The tirade Eteocles launches at the chorus has been described as misogynistic. Can you support the idea that it is not? Does Aeschylus present the chorus as behaving in a justified manner even if Eteocles doesn't understand it? What danger is there in jumping to the conclusion that Aeschylus is a misogynist on the basis of a drama intended for a male audience? Is it fair to assume the audience was male (research required)?
How Do Events in Athens Affect this Tragedy Set in Thebes?
Athens, the head of the Delian League, had built walls, which its soon-to-be Peloponnesian War-enemy, Sparta, opposed. Do you think there is a political message?
A statement about war?
Does the play presage the Peloponnesian War or make reference to the Persian Wars, in which Aeschylus lost his brother and fought at the Battle of Marathon?
"Tragic Preludes: Aeschylus 'Seven against Thebes' 4-8," by Thomas K. Hubbard; Phoenix (Winter, 1992), pp. 299-308.
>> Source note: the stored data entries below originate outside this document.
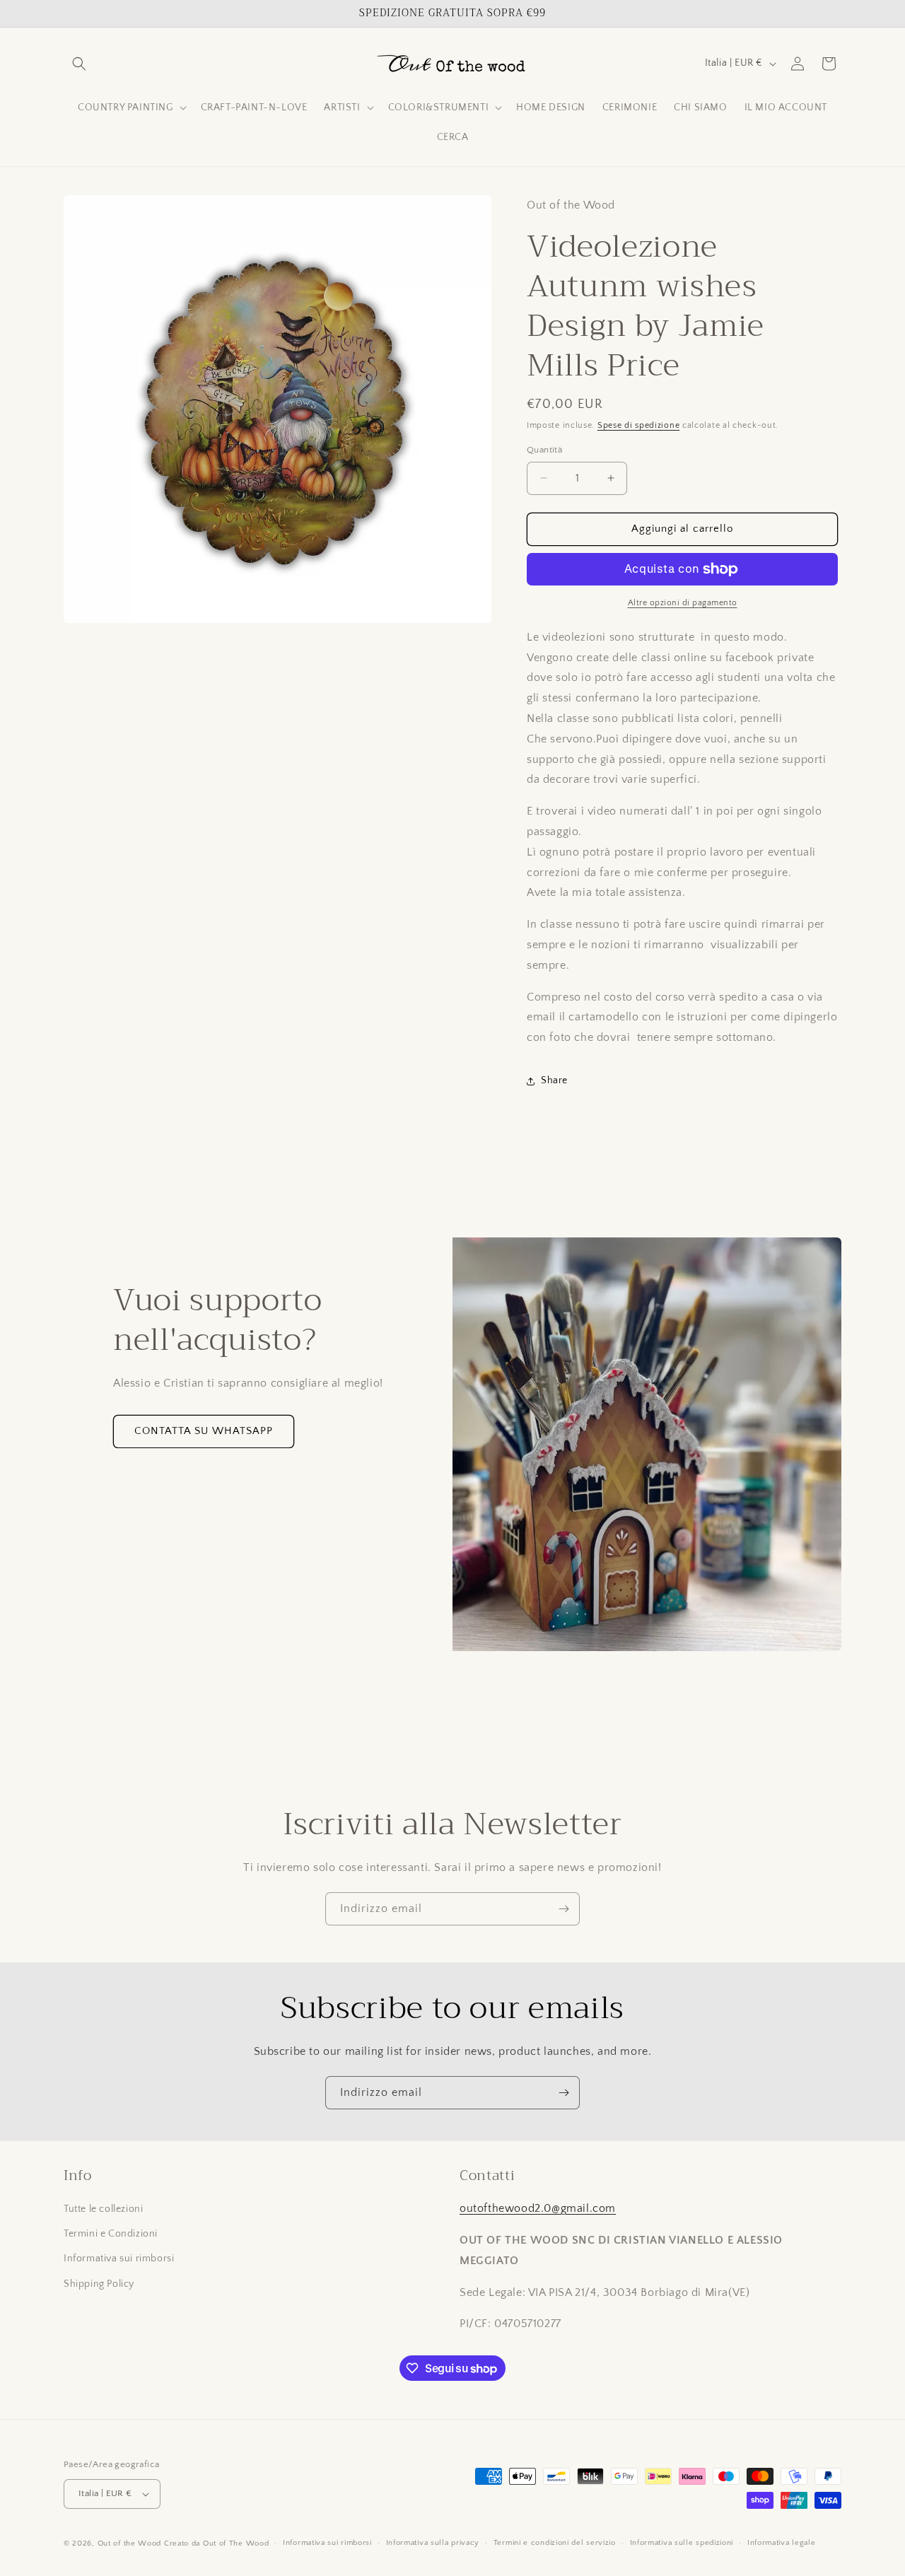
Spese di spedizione (638, 425)
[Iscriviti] (563, 1908)
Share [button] (554, 1080)
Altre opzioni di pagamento (682, 602)
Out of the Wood (130, 2543)
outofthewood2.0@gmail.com (538, 2208)
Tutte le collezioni (103, 2209)
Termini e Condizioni (111, 2233)
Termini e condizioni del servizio (555, 2543)
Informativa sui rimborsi (119, 2259)
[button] (79, 63)
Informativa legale (781, 2543)
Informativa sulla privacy (433, 2543)
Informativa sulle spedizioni (682, 2543)
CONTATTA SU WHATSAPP (203, 1431)
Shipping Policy (99, 2284)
"The Seven against Thebes as Propaganda for Pericles," by L. A. Post; The Classical Weekly (Dec. 11, 1950), pp. 49-52.
Eteocles refers to himself as at the head of the ship of state. Try to notice any other nautical images. How does the scene describing the shields reference the Iliad?
For more on themes in The Seven Against Thebes, see The Path Guy.
Rosenmeyer points out the Eteocles' name means "true fame" and Polynices' means "much strife." ("Seven against Thebes. The Tragedy of War," by Thomas Rosenmeyer; Arion (Spring, 1962), pp. 48-78.) This article also points out metrical elements that one may not notice in English translation.